A German Bible – with pictures

A leaf from Biblia Germania (The Bible in German), printed by Anton Koberger in Nuremberg in 1483 (334 x 228 mm)

For mediaeval travellers journeying between Northern Europe and Italy, the Bavarian city of Nuremberg was an important staging-post, linked by river to the Rhine and notable for science, arts – and printing. In particular it was famed for the production of illustrated books.

Printed books containing pictures had begun to appear within a decade of the publication of the Gutenberg Bible. The first may well have been produced as early as 1461 by a printer, Albrecht Pfister, active not in Nuremberg but in the nearby city of Bamberg. But it is Anton Koberger of Nuremberg who is remembered as the most ambitious printer and publisher of illustrated books of the 15th century.

With the colour filtered out, this detail from the woodcut shows how the use of hatching can produce the effect of shades of grey from nothing more than black ink on white paper.

Unlike the printing of text, which required many technical innovations to bring it to perfection, the technology for printing pictures from woodblocks was already in existence, and only needed to be adapted.

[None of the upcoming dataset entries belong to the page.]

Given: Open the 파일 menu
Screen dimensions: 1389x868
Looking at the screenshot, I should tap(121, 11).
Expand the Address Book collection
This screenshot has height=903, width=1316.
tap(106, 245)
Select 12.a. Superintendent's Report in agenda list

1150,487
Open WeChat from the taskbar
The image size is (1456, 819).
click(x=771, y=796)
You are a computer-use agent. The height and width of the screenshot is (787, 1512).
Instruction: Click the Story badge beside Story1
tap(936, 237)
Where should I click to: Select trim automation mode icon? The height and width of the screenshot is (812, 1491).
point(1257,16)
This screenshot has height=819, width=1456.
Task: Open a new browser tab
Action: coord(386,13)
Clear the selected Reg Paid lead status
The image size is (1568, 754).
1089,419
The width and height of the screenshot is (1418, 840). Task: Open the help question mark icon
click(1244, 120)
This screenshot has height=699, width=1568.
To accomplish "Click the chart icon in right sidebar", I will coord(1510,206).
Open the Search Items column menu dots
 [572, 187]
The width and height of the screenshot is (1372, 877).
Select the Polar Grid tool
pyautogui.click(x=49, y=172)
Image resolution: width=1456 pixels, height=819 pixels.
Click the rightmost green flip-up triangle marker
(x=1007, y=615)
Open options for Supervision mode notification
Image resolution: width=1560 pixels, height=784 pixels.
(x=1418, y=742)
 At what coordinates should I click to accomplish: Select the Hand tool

Text printing used pieces of metal type with the raised letters on the top, while pictures required a woodblock of the same height as the type with the picture carved in relief on its top surface. Type and woodblock could then be inked and printed together on the same press.

This leaf comes from a Bible produced by Koberger in Nuremberg in 1483. The one-third-page woodcut marks the start of the Book of Psalms. It shows the psalmist David playing on his harp while seated in some style on a cushioned throne which bears his name. A river scene with castle and windmill appears beyond, while the Holy Spirit presides overhead. As was usual at the time the artist has set the scene in his own time and place, rather than attempting to recreate ancient Israel. (But what is the circular object apparently leaning against the castle wall? If it is a millstone it is an unusually large one.)

The earliest woodcut illustrations had been simple outline drawings, but by the time this leaf was printed the technique of hatching had been developed for depicting light and shade. Some copies of this Bible were sold uncoloured; others, like this one, have contemporary hand-colouring which may have been done in Koberger’s own workshop.

The ‘David’ woodcut is one of 109 in the complete Bible. The blocks from which they were printed had been acquired by Koberger from a printer in Cologne who had used them in another edition of the Bible a few years earlier. The anonymous artist who originally created these blocks is known simply as ‘The Master of the Cologne Bibles’.

This is the earliest Bible leaf in my collection in any language other than Latin – in this case High German. Some 1000-1500 copies of this version were printed on the presses in Koberger’s workshop, using a typeface specially commissioned for this edition. The enormous initials and other red markings were probably also added by hand in Koberger’s workshop, and in most cases the small printed guide letters are still visible. The overall appearance was no doubt designed to make this handsome Bible a must-have possession not just for clerics but for the wealthier literate private citizens of Nuremberg and beyond. Some 150 copies survive to this day.